Je m’avançai vers la maison. Elle était dans l’état d’abandon et de dégradation le plus pénible à contempler ; car elle tombait en ruines sans avoir été jamais habitée. Rien sur ces murs abandonnés n’indiquait la main du temps qui, dans sa marche lente et solennelle, imprime aux édifices, ainsi qu’aux formes humaines, tout en les dépouillant de leur force et de leur beauté, un caractère imposant et respectable. Les projets manques du laird de Castle-Treddles avaient ressemblé au fruit qui se gâte avant d’avoir mûri. Des vitres cassées, quelques-unes remplacées par du papier, d’autres par des planches de sapin, donnaient un air de désolation à tout cet édifice et semblaient dire : « Ici la vanité avait projeté de fixer son séjour, mais la misère l’a devancée. »

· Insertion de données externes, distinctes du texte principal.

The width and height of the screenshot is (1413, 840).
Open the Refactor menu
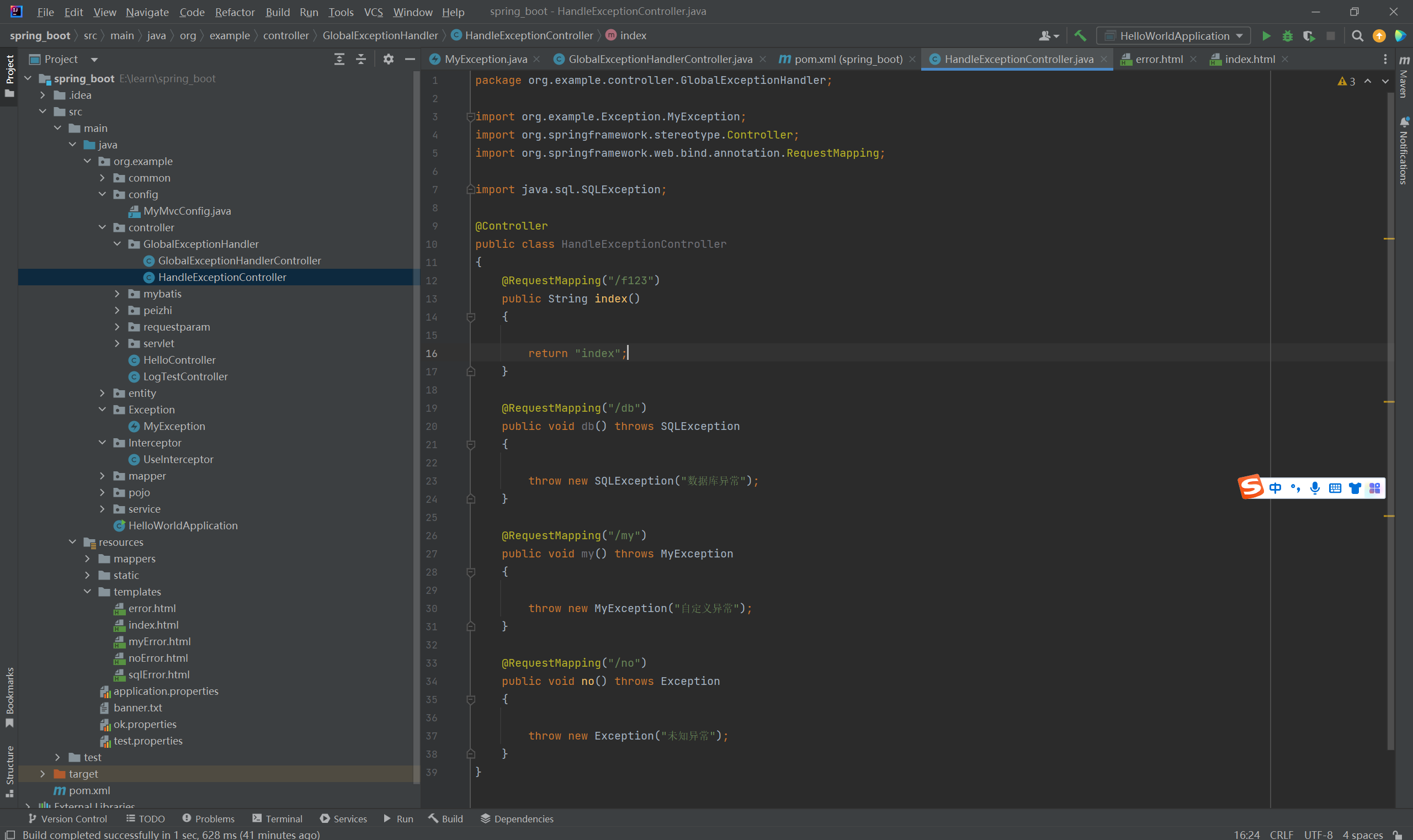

Après avoir cherché, demandé vainement pendant long-temps, je fus enfin admis dans la maison par un vieux jardinier. Elle possédait à l’intérieur tout ce que la commodité et le luxe peuvent inventer ; les cuisines pouvaient servir de modèle ; et il y avait sur l’escalier de l’office des bouches de chaleur, pour que les mets, comme le dit le proverbe écossais, pussent ne pas refroidir entre les fourneaux et la salle à manger. Mais au lieu du fumet exquis de la bonne chère, ces temples de Comus n’exhalaient que l’odeur humide des voûtes sépulcrales ; et ces vastes réservoirs de chaleur, construits en fer, ressemblaient aux cages de quelque bastille féodale. La salle à manger, le salon et le boudoir étaient magnifiques ; les plafonds étaient ornés de moulures et de sculptures en stuc, déjà brisées çà et là, ou gâtées par l’humidité ; le bois des panneaux avait travaillé et s’était fendu ; les portes, qui n’étaient

  1. Une des plus belles chutes de la Clyde, près du château de Corra. a. m.